The design has a hull speed of 8.41 kn.

==Operational history==
In a 2012 Cruising World review, Alvah Simon concluded, "the 44 DS won’t necessarily attract the performance-oriented sailor. Nor will it appeal to the aesthetic eye of the traditionalists. But for those looking for a large, cheerful, modern living space, with ample sailing and powering ability to carry them in comfort to far-flung destinations, the 44 DS deserves an inspection."

In a Boats.com review in 2012, Zuzana Prochazka wrote, "with the new hull design, the Jeanneau 44DS not only looks fast, it sails fast—and with various sail plan options, is easily sailed by a couple. The ergonomic deck also provides lots of room and is easy to move about without a lot of shin banging obstacles."
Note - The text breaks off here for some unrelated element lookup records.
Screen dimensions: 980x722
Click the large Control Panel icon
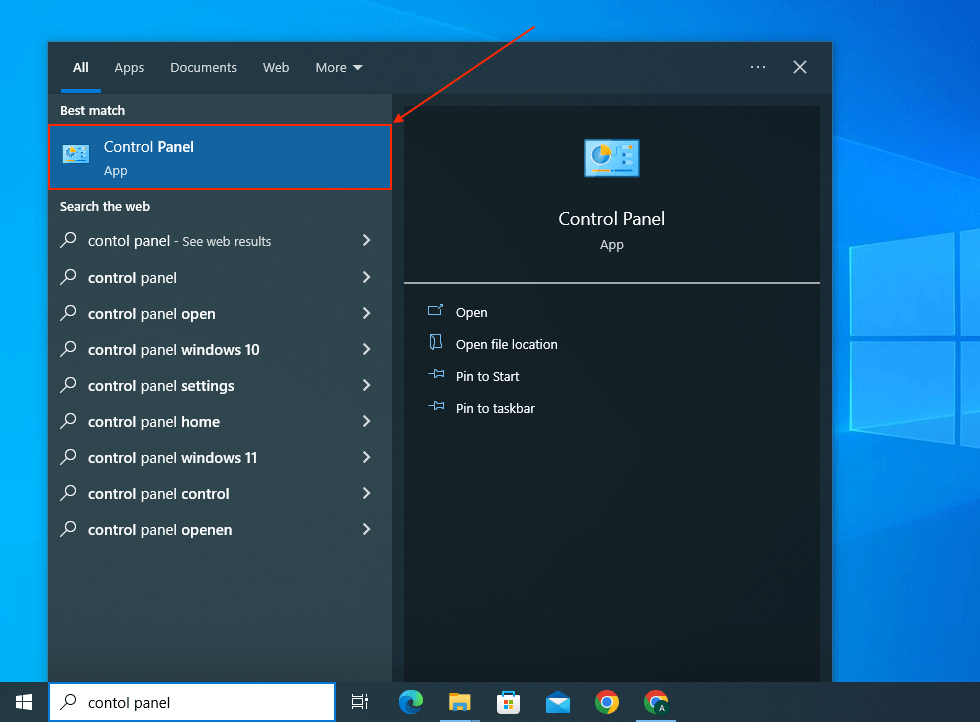(611, 158)
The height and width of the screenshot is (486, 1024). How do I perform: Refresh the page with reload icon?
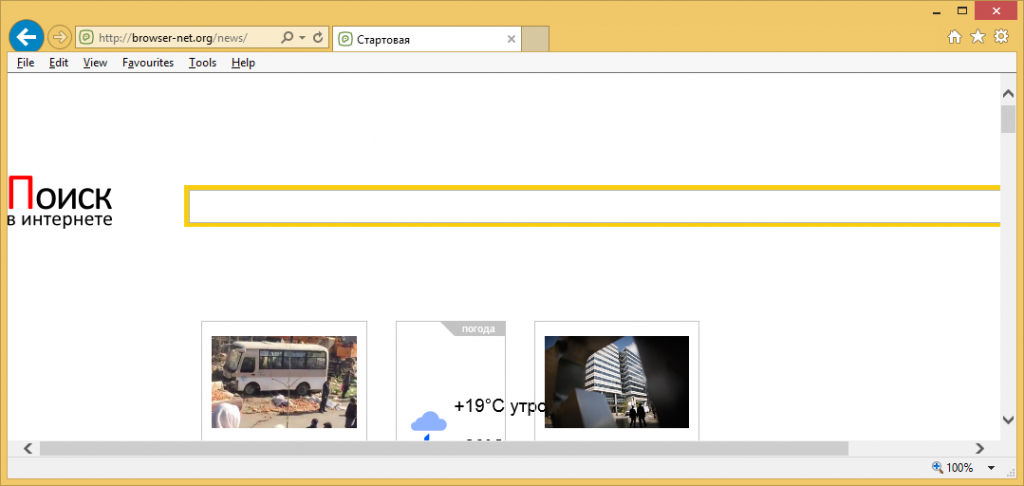coord(318,38)
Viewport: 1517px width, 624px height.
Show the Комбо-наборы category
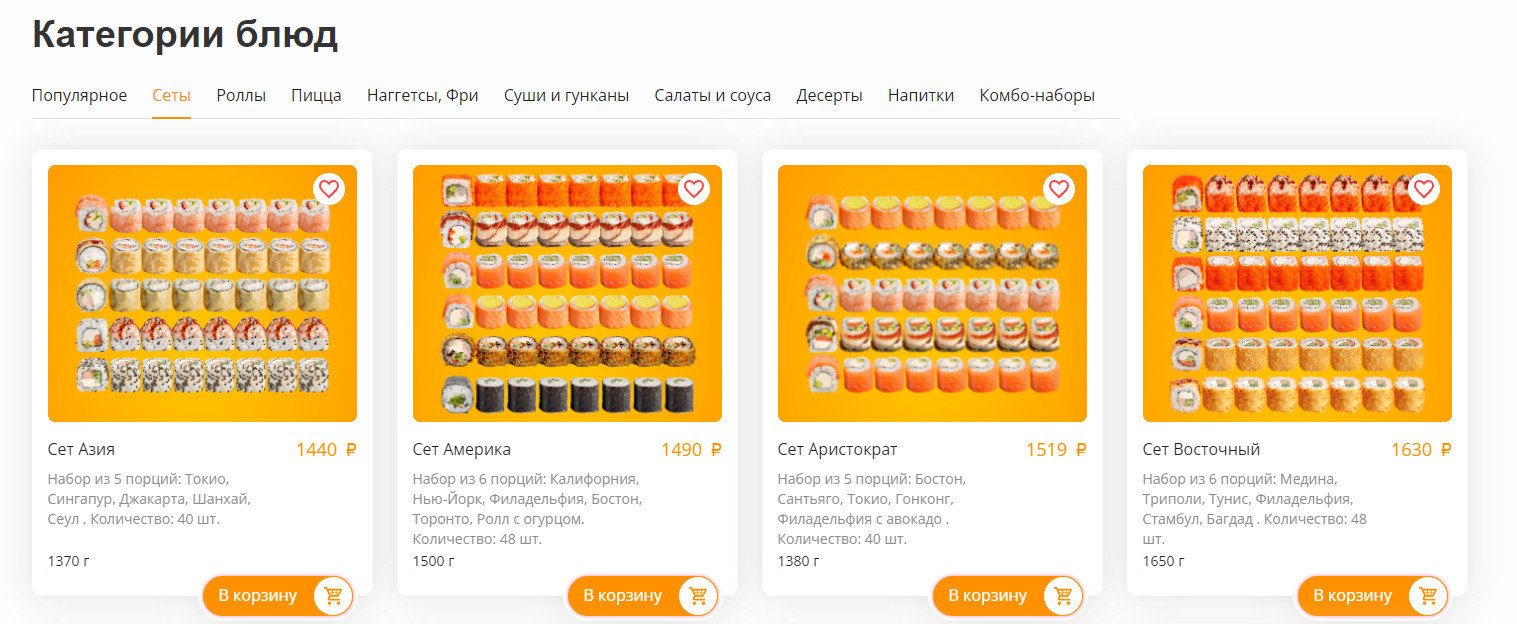(1037, 96)
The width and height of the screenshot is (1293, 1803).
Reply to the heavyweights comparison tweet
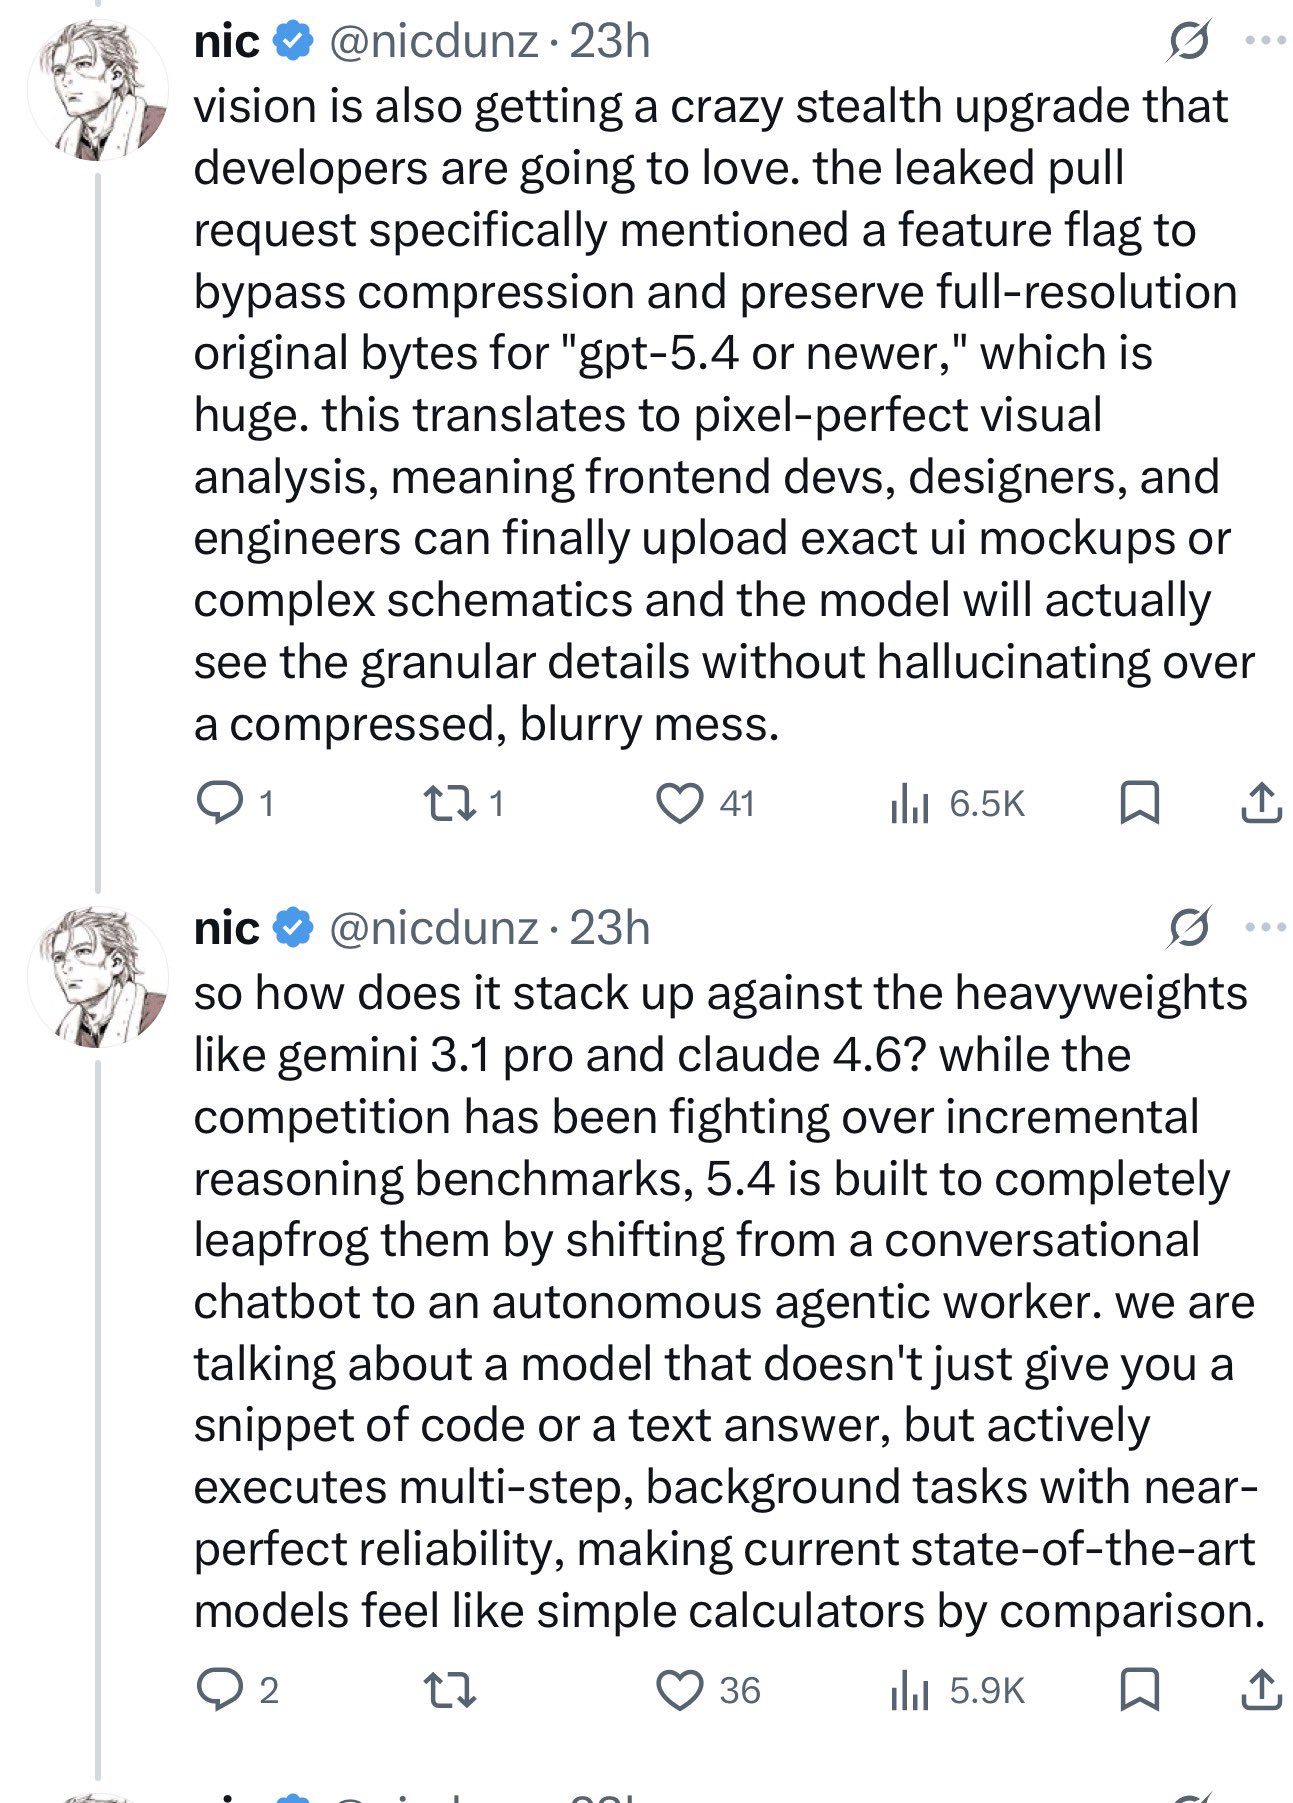[219, 1690]
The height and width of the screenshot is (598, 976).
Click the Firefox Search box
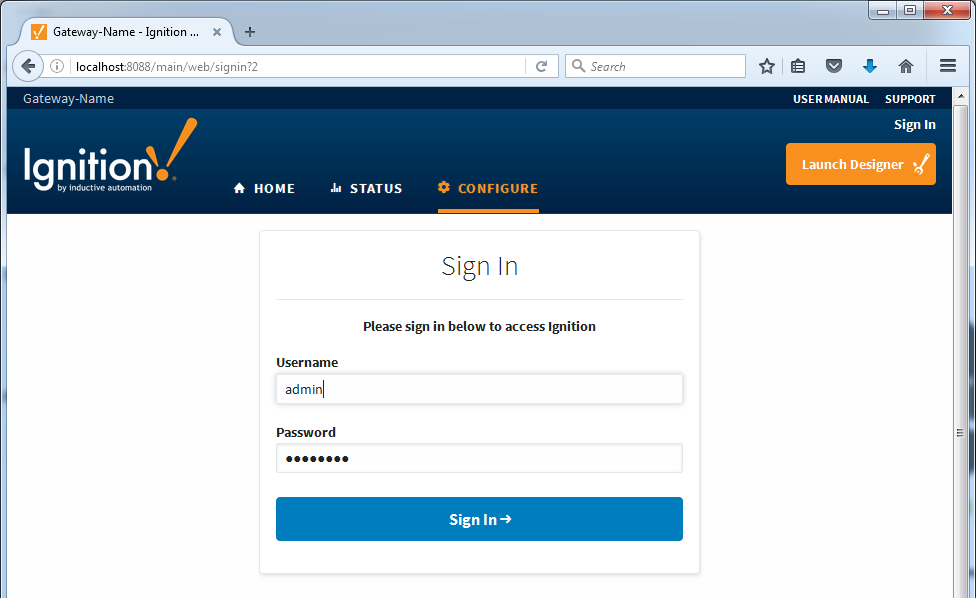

A 2017 review by Adam Cort for Sail Magazine, "I didn’t expect much from this boat, but the Jeanneau Sun Odyssey 44DS is living proof that looks and good performance don't have to be mutually exclusive. The day of our test sail was gray and blustery, gusting to 20 knots out of the northeast, and the 44DS couldn't have been happier. Unrolling the main and jib just off the Jeanneau office in Eastport, Maryland, the boat quickly accelerated to 7 knots and more on a close reach. Equally important, it quickly locked into a groove, slicing through the chop cleanly in a way that required almost no effort at the helm."